SUPPLIED TEXT:
--------------------

It feels like the earth spoke this year. Although there are still those, including the current president of the United States and many cabinet leaders in his administration, who try to deny it, we are all facing a very dangerous global threat. The earth’s climate is broken, and we—human beings— broke it.

The deniers argue that there have always been climate shifts, with prolonged cold periods, like the ice ages, and prolonged hot ones. That is a simplistic argument that ignores what is different about what is happening now. Past major climate shifts occurred gradually over extended periods of time, hundreds or sometimes even thousands of years. This one is happening at a speed that has never been seen before. Every year the average temperature of the planet is rising. Almost every year new records are set for high temperatures, droughts, and other measures of climate.  And the rapidly rising temperatures are setting in motion more and more extreme weather patterns and catastrophic weather-caused events.

--------------------

SUPPLIED DATA:

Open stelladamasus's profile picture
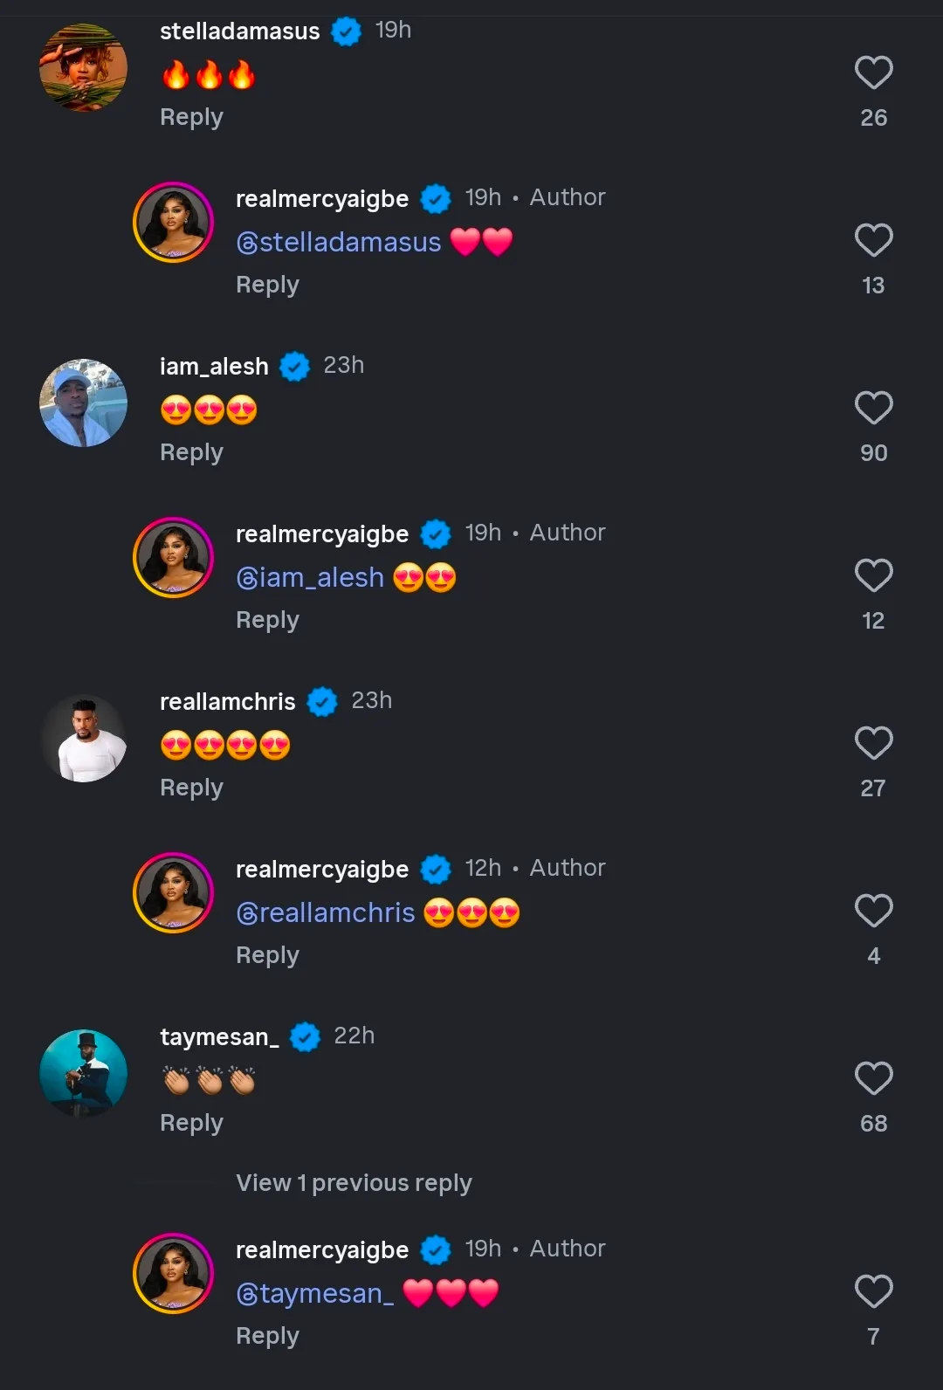943x1390 pixels. [84, 68]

--------------------

REQUIRED WORK:
(a) Can you sum up the climate passage in two sentences?
(b) Could you reproduce the climate passage word for word, from "It feels like" to "beings— broke it."?

ANSWERS IN ORDER:
(a) The earth's climate is broken and human beings broke it, though some, including the current U.S. president and many of his cabinet leaders, deny this. Unlike past climate shifts, which took hundreds or thousands of years, this one is happening at a speed never seen before, with yearly rising average temperatures, near-annual new records, and more and more extreme weather.

(b)
It feels like the earth spoke this year. Although there are still those, including the current president of the United States and many cabinet leaders in his administration, who try to deny it, we are all facing a very dangerous global threat. The earth’s climate is broken, and we—human beings— broke it.